Je vois que je n'ai pas été assez clair, sans doute parce que
j'ai ôté quelques mots en me relisant avant d'envoyer ce message
cette nuit:
> ... peut être décrit par une large matrice
> indicées par des catégories abstraites ...
Entre ces deux lignes j'ai coupé une ligne qui change un peu le
sens; il aurait fallu lire ceci:
> ... peut être décrit par une large matrice
> différente pour chaque langage, toutes ces matrices étant
> indicées par des catégories abstraites ...
En fait, nous avions produit (ou commencé à produire, selon le
cas) une matrice par langage examiné. Les matrices des langages
d'une même famille (latine, par exemple) étaient assez similaires
entre elles, les différences entre matrices augmentant avec les
différences croissantes entre langues... Cela s'explique sans
doute en partie par le fait que nous ne connaissions pas aussi
bien toutes les langues testées, en partie par le fait que le
procédé pour construire les matrices était largement ad-hoc et
fort peu systématique (en anglais nous étions partis du Oxford
Unabridged Dictionnary et du Thesaurus Roget, pour les autres je
ne me souviens plus)... Il y a sûrement d'autres raisons pour
la dissimilarité relative des matrices, possiblement des raisons
culturelles, nos n'avons pas vérifié la chose.

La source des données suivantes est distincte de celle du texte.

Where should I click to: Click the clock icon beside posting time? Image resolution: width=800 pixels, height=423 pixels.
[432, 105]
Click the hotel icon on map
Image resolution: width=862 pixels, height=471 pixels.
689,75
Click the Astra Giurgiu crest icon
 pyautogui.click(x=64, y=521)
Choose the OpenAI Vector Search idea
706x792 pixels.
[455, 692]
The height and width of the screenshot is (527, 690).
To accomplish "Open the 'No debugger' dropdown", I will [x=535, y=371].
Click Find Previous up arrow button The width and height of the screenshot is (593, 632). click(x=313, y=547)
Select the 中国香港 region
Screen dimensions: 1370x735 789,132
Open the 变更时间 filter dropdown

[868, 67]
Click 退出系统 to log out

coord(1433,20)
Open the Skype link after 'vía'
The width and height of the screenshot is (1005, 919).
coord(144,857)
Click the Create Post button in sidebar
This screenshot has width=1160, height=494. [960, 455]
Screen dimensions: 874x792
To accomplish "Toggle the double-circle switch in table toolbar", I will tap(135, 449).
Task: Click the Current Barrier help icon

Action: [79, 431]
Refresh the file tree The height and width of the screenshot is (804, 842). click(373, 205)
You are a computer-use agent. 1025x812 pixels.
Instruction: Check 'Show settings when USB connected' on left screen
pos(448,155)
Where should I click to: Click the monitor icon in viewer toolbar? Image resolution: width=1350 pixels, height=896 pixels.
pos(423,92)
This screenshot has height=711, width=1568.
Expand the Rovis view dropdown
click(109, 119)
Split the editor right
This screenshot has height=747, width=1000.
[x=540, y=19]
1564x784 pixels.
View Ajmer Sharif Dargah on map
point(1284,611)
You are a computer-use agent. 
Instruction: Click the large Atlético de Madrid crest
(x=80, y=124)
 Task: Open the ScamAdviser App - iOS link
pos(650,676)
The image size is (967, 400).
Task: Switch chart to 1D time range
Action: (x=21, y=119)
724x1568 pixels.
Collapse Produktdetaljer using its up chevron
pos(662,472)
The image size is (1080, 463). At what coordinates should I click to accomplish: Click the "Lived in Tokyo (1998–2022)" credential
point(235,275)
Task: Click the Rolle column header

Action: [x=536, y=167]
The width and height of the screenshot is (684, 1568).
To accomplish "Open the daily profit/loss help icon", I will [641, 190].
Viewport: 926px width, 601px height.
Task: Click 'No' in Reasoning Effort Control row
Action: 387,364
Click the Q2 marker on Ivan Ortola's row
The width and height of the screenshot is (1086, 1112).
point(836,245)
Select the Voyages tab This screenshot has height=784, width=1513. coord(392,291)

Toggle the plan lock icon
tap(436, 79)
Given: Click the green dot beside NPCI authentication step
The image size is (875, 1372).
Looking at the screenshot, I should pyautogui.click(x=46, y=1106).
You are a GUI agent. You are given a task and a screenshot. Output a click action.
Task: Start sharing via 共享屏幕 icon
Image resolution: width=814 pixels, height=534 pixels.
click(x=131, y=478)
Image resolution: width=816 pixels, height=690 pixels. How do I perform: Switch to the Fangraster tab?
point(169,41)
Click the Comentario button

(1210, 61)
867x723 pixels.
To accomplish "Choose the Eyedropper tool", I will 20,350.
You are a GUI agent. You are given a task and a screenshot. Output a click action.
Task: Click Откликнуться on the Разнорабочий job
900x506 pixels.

Pour ce qui est de t'envoyer une de ces matrices, je viens de
fouiller mes caisses d'archives et je n'ai rien trouvé qui date
d'avant 1985... Ces recherches ont eu lieu entre 1977 et 1980,
dans le cadre d'un projet de cours de langues assisté par
ordinateur. Tout avait été fait sur ordinosaure (la série CDC
Cyber), les fichiers étaient archivés sur gros rubans magnétiques
et parfois aussi sur cartes perforées... Je me souviens que
j'avais conservé des listings (sur papier accordéon de 14 pouces
de large, ligné vert et blanc), mais j'ai probablement oublié ou
jetté mes caisses d'archives de cette époque lors d'un des trois
déménagements que j'ai subis depuis...
Donc désolé, je n'ai pas de matrice à t'envoyer, il ne me reste
que mes souvenirs... :(
Le plus idiot, c'est qu'après tout ce travail sur la structure
des langages, le cours n'a pas fait usage des résultats de cette
recherche. C'est là les joies du travail académique, je suppose... :(
> J'aimerais aussi d'avoir quelques exemples de comment ça
> fonctionne. Par exemple comment on décrit "structure" avec ces
> mots-idées de façon univoque? Ou "patrimoine", ou "nuance", ou
> "raccourci"....
Je me souviens assez bien de la façon dont nous procédions, c'est
pas très rigoureux, mais c'est facile à comprendre. Prenons le
mot "structure" par exemple:
- on cherche d'abord l'étymologie du mot. Latin: "structura" du
verbe "struere, structum": lever, disposer par couches, arranger,
bâtir, construire, tramer (au figuré) et disposer (les mots) en
ordre. Ces significations n'ont guère changé depuis les romains.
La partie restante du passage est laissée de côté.